Taiwans Geschichte ist von Konflikten und Fremdbestimmung geprägt.

 Rezension 

"Tsai Kun-lin – der Junge, der gerne las" (Band 1) 

von Pei-yun Yu (Autor) und Jian-xin Zhou (Illustrator)

Tsai Kun-Lin wächst in einem Taiwan auf, das seit 35 Jahren eine japanische Kolonie ist. Er lernt schon in der Grundschule Japanisch und redet nur mit seiner Familie Taiwanisch. Ihm kommt es nicht seltsam vor, dass seine Eltern und Geschwister einen taiwanischen und japanischen Namen haben, da er es nicht anders kennengelernt hat. Eine Umstellung kommt für ihn erst, als Japan im Jahr 1945 kapituliert und chinesische Truppen in Taiwan einmarschieren. Nun ist fortan Hochchinesisch die Amtssprache und Kun-Lin muss eine weitere Sprache lernen.

Schon das Vorwort löste eine regelrechte Gänsehaut bei mir aus, weil ich mir kaum vorstellen kann, wie es ist, in einem Land zu leben, das ständig „von oben herab“ gesagt bekommt, welcher nationalen Identität es entsprechen soll. Taiwan wirkt wie ein Spielball der Mächtigen, obwohl sie doch ihre eigene Identität, Kultur und vor allem Sprache haben. Traurigerweise ist das jedoch leider das Schicksal jeder Kolonie ab einem gewissen Punkt.

Ich fand es gut, dass die Geschichte aus dem Blickwinkel eines Kindes geschrieben ist, das erst in diese Zustände hineingeboren wird und keine tiefergehende Meinung zu den Geschehnissen hat. Kun-Lin lernt einfach die japanische Sprache in der Schule und spricht eben nur Taiwanisch mit seiner Familie. Für ihn ist es eben so.

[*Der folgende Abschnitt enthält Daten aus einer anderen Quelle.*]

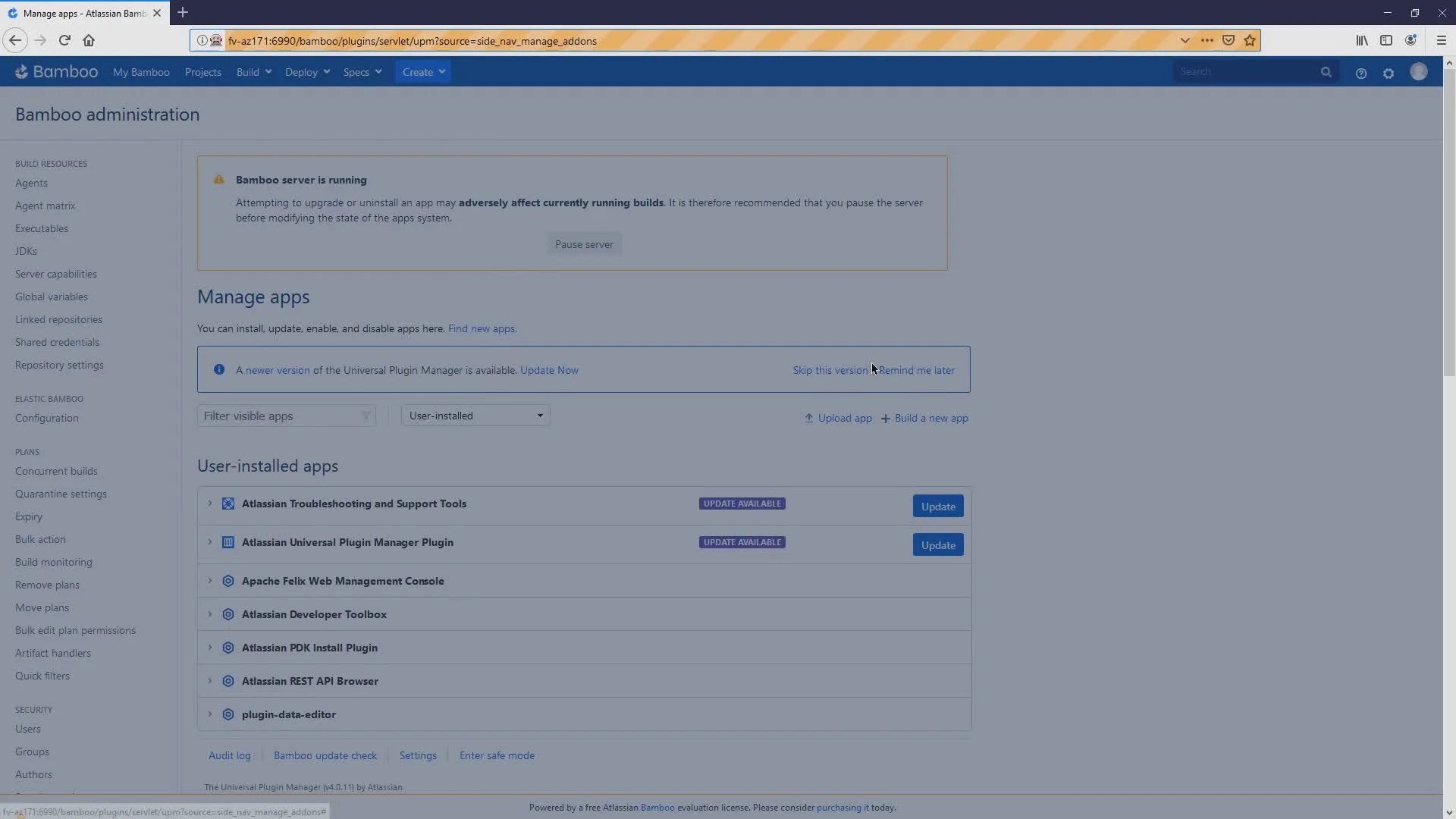
Task: Click the Atlassian REST API Browser icon
Action: [x=228, y=681]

Darüber hinaus lernt man anhand seiner Lebensgeschichte, die sich in diesem ersten Band bis zu seiner Zeit im zweiten Jahr der Oberstufe erstreckt, wie sich das Land Taiwan in den Jahren verändert. Geschichtliche Ereignisse wie die Laternenmärsche der Kaiserlichen Armee oder die Rückeroberung Taiwans durch China, werden so mit dem Heranwachsen von Kun-Lin verwoben.

Ich fand diesen Ansatz sehr interessant, da so die Ereignisse auch durch Kun-Lin bewertet und in den Verlauf der Geschichte eingebettet werden. Auch weil ich so mehr über die Geschichte Japans, Taiwans und China gelernt habe. Ein Kapitel, das in meiner Schulzeit im Geschichtsunterricht nie angesprochen worden ist.

Ebenso hat mir auch der minimalistische Zeichenstil der Graphic Novel gefallen. Neben den Schwarz-Weiß-Zeichnungen wird auch sehr oft Rosa verwendet, was dem Ganzen in diesem ersten Band eine unschuldige Note verleiht.

Ich bin sehr gespannt, wie die Geschichte von Tsai Kun-Lin weitergehen wird, und kann jedem diese Graphic Novel empfehlen, der mehr über Taiwan als japanische Kolonie erfahren möchte.